There is growing optimism that the Chinese markets will surprise on the upside as government reforms begin to take hold.
Since the beginning of the year, the country’s macro-economy has stabilized, fuelled by strengthening industrial output, an expanding service sector, rising retail sales, steady growth in electricity generation, power consumption and rail volume, and robust domestic demand.
Valuations are currently quite attractive, following a significant correction in China’s onshore markets from their 2015 highs. Non-financial blue chip companies are presently trading at an average of 15-20 times price/earnings ratio, below their historical highs.
Upside surprise waiting, Barclays says
Recognizing the potential for investors to make gains in China, Barclays Capital recently noted that there is an upside surprise waiting in the wings for China investors. “We think the latest data from China point to continued robust growth,” says Jian Chang of Barclays in Hong Kong.
The resurgence of optimism over China stems from the “new” China economy picking up steam on the back of reform-oriented government policies that are represented by the deliberate shift in focus from export-led to domestic-generated growth.
As the Chinese government continues to implement gradual reforms and capacity rationalization in several industries dominated by State Owned Entities (“SOE”) — such as steel, cement and iron ore — “new” China growth sectors such as healthcare, education and technology are benefiting from the ongoing rebalancing of the economy and secular drivers such as the country’s aging population and pervasive automation.
Incidentally, up until 2015 when government reforms took effect, China experienced a decade of double-digit GDP growth, during which its economy increased in size by almost 400%, from US$2.7 trillion to US$ 11 trillion.[i] In spite of its slower growth China remains one of the fastest growing economies in the world, with a forecasted growth rate of 6.5% in 2017 and 6% in 2018.
China is 15% of global economy but almost 50% of global economic growth
“On a global scale, China represents 15% of the world’s economy but accounts for close to 50% of global economic growth.
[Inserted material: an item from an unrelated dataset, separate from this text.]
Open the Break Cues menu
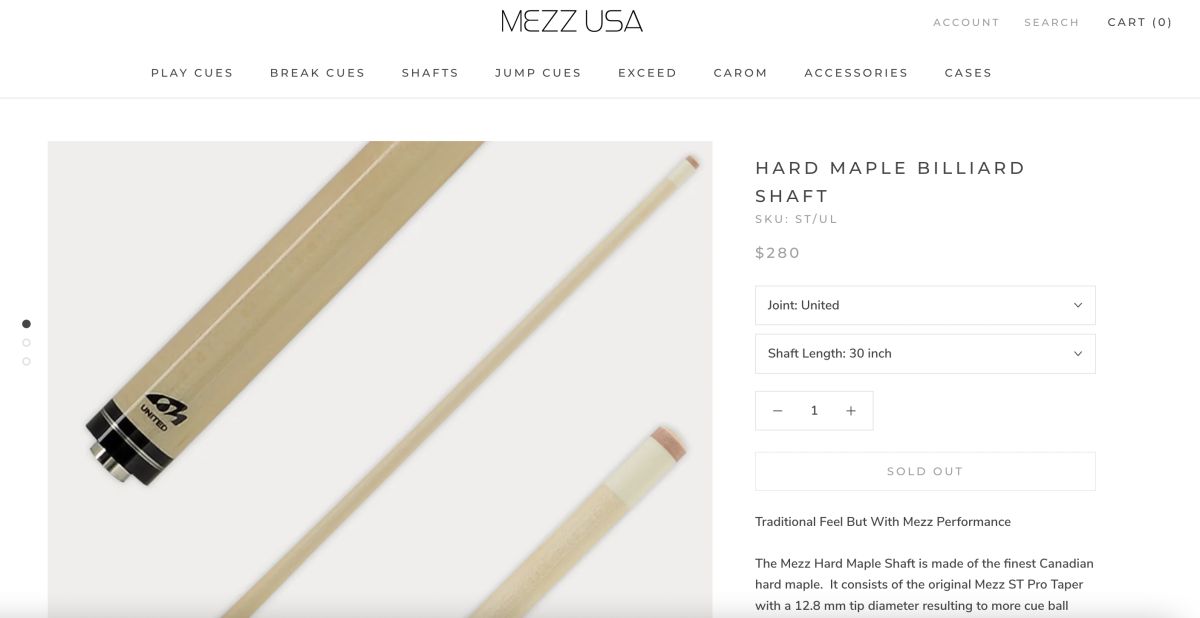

It is inevitable that growth will be slower in an economy of its size. Just think of the growth rate in developed countries like Canada and the US which is about one-third the rate of China,” suggests Christine Tan, Chief Investment Officer and Senior Portfolio manager with Excel Investment Counsel Inc. in Mississauga.
She adds: “In reality, the Chinese economy is simply rebalancing towards sustainable domestically driven growth, and not necessarily slowing down.”
Experts from China AMC, sub-advisor of the Excel China Fund, support her views. They suggest that slower growth in China is “a good thing,” contending that slower growth is more sustainable, compared to double digit growth rates which are unsustainable. Thus it is fair to say that China is not slowing down, its economy is simply transitioning to a new state, reducing the probability of major disruptions.
And According to Li Wei, head of the Development Research Center of the State Council, that might be true. “China’s economy now faces “almost zero big downside risk,” he says.
Tan believes stocks in specific sectors such as Healthcare, Education, Environmental Protection, and Domestic Consumption will especially benefit from reforms. These multi-year secular themes, in her opinion, have higher growth potential and pricing power and are less correlated to GDP growth.
China 7 times larger than Canadian economy, growing 3 times faster
Looking at China from the potential opportunities it presents, it must be noted that the Chinese economy is currently about seven times the size of the Canadian economy and growing about three times faster: providing perspective on the magnitude of the China investment opportunity relative to the Canadian market.
In fact, China is the largest emerging market in terms of equity capitalization and the second largest among all markets, behind the US. It simply cannot be ignored as it stabilizes.